PROBLEM DETAILS:
Copy out the rows word for word, from the start of the rows through the line that contains "will click(x=317, y=1200).".

----- SOURCE RECORDS

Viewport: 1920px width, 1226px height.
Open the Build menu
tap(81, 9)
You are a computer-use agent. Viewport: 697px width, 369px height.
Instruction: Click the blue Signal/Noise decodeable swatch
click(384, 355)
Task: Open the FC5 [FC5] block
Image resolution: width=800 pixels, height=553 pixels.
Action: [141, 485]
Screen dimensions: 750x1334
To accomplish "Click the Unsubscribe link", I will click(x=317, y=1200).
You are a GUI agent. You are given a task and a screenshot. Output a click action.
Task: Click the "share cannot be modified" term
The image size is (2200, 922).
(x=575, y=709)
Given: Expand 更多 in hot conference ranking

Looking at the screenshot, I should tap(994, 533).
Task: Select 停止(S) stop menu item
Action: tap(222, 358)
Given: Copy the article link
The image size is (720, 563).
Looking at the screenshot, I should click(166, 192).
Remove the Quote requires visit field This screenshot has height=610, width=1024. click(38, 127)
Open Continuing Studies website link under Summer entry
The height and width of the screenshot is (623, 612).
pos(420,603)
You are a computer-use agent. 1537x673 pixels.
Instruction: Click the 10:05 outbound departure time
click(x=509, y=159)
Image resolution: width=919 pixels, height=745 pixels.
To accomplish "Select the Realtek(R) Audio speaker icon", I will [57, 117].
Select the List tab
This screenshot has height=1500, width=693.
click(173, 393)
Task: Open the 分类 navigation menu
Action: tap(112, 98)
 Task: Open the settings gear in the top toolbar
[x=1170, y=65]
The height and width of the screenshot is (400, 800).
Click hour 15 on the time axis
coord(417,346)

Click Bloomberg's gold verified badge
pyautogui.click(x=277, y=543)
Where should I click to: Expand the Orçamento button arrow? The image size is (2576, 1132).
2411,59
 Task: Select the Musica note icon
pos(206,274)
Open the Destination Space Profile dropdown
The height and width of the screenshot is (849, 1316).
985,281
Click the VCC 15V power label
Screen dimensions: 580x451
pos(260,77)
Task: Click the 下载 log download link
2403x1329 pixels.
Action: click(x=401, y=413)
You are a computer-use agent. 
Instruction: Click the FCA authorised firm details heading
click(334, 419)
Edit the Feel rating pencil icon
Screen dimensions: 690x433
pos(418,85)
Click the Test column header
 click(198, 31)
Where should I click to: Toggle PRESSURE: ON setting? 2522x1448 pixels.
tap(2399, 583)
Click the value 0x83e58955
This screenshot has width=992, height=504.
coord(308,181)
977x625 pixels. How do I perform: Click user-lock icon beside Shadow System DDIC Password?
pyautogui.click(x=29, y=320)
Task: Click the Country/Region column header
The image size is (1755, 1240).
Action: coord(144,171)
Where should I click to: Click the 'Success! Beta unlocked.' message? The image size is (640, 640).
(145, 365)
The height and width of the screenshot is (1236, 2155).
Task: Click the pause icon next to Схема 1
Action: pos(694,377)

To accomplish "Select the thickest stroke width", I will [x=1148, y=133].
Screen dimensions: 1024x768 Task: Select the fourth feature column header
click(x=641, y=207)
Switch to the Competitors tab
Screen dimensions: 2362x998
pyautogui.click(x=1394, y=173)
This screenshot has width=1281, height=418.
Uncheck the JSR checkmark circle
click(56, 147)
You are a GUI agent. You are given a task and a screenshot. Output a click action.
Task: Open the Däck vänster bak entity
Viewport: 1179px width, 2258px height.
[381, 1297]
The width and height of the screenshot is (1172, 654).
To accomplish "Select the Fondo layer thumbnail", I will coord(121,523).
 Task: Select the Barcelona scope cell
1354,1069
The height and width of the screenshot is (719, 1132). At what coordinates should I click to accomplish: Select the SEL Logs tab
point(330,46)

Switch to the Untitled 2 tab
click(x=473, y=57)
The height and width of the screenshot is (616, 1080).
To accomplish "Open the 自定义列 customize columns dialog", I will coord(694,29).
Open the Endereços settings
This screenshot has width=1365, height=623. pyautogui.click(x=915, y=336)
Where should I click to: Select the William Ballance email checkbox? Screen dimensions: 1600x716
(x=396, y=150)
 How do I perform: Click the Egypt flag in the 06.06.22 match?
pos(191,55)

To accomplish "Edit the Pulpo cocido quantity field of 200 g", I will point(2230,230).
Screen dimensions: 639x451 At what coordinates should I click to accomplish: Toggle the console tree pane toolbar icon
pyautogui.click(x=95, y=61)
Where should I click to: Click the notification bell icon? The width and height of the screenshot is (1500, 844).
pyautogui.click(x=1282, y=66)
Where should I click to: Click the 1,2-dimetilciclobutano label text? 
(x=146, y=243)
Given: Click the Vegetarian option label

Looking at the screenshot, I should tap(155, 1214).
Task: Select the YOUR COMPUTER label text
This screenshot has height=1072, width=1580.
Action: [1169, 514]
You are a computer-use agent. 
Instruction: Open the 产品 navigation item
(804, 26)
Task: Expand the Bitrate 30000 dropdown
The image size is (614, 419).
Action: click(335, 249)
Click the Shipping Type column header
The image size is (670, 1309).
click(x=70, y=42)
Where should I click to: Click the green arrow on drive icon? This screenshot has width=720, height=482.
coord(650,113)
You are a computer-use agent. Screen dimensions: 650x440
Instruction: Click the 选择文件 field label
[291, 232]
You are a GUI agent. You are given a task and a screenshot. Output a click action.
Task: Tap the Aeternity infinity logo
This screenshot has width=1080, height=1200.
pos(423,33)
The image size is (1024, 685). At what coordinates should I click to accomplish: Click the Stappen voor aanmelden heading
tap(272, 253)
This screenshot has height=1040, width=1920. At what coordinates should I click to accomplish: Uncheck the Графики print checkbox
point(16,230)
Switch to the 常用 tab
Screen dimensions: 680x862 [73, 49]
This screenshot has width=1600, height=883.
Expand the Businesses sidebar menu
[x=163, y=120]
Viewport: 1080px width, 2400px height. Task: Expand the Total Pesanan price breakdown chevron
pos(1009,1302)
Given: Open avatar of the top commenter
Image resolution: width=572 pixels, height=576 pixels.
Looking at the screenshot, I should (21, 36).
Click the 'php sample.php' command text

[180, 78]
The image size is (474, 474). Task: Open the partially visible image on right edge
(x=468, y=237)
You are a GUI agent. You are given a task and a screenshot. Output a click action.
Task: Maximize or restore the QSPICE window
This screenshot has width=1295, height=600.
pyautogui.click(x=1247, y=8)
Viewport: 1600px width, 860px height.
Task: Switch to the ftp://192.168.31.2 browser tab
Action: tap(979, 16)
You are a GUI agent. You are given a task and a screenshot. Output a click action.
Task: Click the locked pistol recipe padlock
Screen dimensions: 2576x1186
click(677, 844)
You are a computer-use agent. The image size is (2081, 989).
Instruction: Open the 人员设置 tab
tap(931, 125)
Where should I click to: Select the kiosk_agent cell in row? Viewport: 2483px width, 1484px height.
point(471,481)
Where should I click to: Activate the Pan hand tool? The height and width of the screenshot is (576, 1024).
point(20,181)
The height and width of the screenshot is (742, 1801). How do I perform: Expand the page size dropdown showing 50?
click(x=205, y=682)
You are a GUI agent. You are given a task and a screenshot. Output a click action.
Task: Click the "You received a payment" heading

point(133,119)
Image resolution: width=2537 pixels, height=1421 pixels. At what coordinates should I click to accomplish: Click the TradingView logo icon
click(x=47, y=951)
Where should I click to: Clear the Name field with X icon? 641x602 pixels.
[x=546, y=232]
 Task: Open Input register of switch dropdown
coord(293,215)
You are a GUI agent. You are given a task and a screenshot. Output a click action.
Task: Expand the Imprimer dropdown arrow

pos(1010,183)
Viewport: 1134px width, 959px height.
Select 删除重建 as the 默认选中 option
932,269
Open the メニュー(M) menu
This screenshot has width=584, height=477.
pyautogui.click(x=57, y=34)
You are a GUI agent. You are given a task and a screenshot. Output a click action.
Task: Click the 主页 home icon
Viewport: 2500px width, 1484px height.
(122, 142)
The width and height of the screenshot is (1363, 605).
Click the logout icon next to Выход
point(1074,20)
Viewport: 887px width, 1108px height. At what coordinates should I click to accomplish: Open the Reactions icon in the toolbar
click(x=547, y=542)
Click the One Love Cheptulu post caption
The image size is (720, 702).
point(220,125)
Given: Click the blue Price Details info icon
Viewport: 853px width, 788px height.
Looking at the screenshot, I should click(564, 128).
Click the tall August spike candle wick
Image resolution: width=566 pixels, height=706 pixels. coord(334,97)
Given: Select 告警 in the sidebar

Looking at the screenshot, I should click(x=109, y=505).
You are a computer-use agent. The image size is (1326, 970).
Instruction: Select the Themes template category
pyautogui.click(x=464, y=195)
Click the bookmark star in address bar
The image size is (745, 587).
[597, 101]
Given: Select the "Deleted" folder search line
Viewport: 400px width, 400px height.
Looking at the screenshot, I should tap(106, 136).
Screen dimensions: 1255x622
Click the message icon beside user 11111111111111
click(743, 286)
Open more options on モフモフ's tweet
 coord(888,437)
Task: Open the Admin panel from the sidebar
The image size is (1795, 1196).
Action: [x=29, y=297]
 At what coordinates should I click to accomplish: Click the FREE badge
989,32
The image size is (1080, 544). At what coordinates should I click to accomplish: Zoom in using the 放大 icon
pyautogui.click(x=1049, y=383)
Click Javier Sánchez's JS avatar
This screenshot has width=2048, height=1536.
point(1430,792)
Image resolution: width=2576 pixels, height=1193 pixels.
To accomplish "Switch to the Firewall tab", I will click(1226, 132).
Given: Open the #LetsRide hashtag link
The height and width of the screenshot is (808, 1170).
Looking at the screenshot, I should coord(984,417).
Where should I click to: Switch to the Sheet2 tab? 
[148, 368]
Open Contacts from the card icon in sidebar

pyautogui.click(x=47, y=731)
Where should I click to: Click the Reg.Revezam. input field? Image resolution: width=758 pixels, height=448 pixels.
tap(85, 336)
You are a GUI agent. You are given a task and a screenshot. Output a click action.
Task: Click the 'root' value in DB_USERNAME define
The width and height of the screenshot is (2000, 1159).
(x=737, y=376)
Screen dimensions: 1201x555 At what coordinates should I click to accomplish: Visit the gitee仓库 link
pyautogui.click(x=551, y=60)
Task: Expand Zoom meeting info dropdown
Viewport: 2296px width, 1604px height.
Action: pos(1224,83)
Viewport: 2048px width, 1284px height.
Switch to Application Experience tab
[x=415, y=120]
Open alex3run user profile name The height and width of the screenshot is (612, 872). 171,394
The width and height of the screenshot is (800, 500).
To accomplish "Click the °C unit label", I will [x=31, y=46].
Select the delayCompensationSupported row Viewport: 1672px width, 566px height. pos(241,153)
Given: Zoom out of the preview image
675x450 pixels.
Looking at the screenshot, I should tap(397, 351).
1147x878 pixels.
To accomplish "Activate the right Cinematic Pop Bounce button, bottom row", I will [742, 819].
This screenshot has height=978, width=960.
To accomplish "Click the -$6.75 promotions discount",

----------

OUTPUT OF THE EXERCISE:
Viewport: 1920px width, 1226px height.
Open the Build menu
tap(81, 9)
You are a computer-use agent. Viewport: 697px width, 369px height.
Instruction: Click the blue Signal/Noise decodeable swatch
click(384, 355)
Task: Open the FC5 [FC5] block
Image resolution: width=800 pixels, height=553 pixels.
Action: [141, 485]
Screen dimensions: 750x1334
To accomplish "Click the Unsubscribe link", I will click(x=317, y=1200).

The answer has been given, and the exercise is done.